(Extract provided):
•••••

Re: 2.6.16-rc4: known regressions
From: Christian Trefzer
Date: Wed Feb 22 2006 - 13:35:17 EST
Hi everyone,
On Wed, Feb 22, 2006 at 09:57:38AM -0800, Linus Torvalds wrote:
>
>
> I _think_ that in this particular case, the best particular choice might
> be for the "mount" binary to be taught to re-try after a few seconds:
> either with a command line argument, or with just the early bootup initrd
> code being encouraged to have a loop like
>
> if (mounting root failed)
> echo "Please press F1 to continue"
> do
> read-keyboard-with-5-second-timeout
> while (mounting root failed)
> endif
>
> so that the user would have to press a key (or we'd just re-try every five
> seconds).
>
> That way, the boot wouldn't just fail immediately over something that can
> be fixed (sometimes the root partition might just be hot-pluggable too:
> "insert disk and continue" can be a valid way to handle issues).
>
Is there a way to tell the kernel about which is the root device other
than through the kernel command line? If not, /init or /linuxrc could
parse /proc/cmdline for that and wait for the device node to appear.

•••••

(Available data):
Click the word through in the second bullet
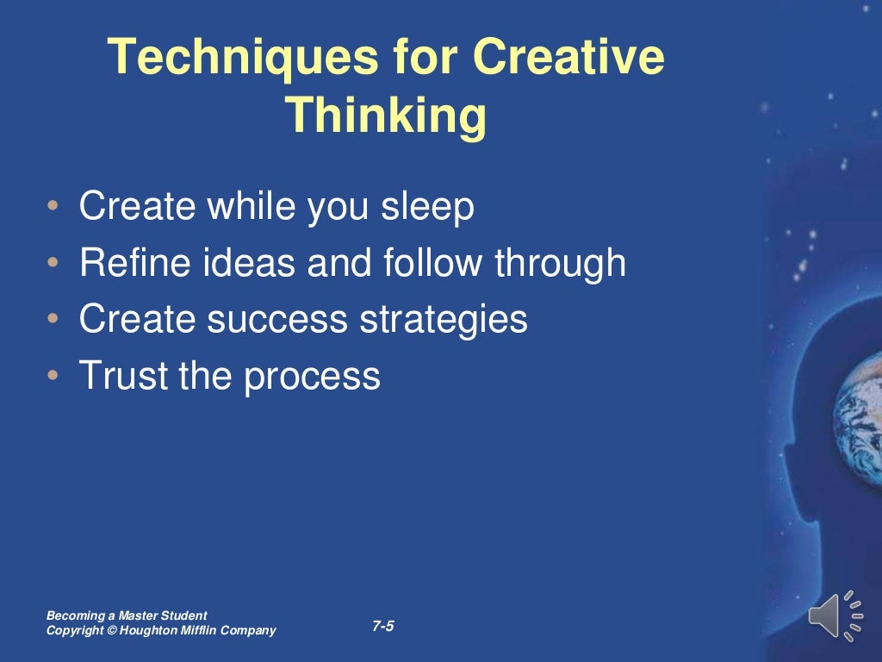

•••••

(Your instructions):
Resume the mailing-list reply on retrying the root filesystem mount during boot, picking up after its final sentence. The data come from a separate source unrelated to the text.

(Output of the task):
Having the same trouble with my crude bloated glibc initramfs, I
resorted to waiting for /dev/hdX to appear after ide module insertion in
a loop with one second delay. AFAICS the loop is taken three times at
most on my slowest box, so five seconds seems a bit much, IMHO.
Trivial shell code goes like
echo -n "Waiting for root device to appear"
while [ ! -e $rootdevice ]
do
sleep 1s
echo -n "."
done
echo " OK."
The only downside here would be devices specified as hex numbers, and we
have an endless loop in case something went wrong. The latter can be
addressed with a counter checked against some sane limit.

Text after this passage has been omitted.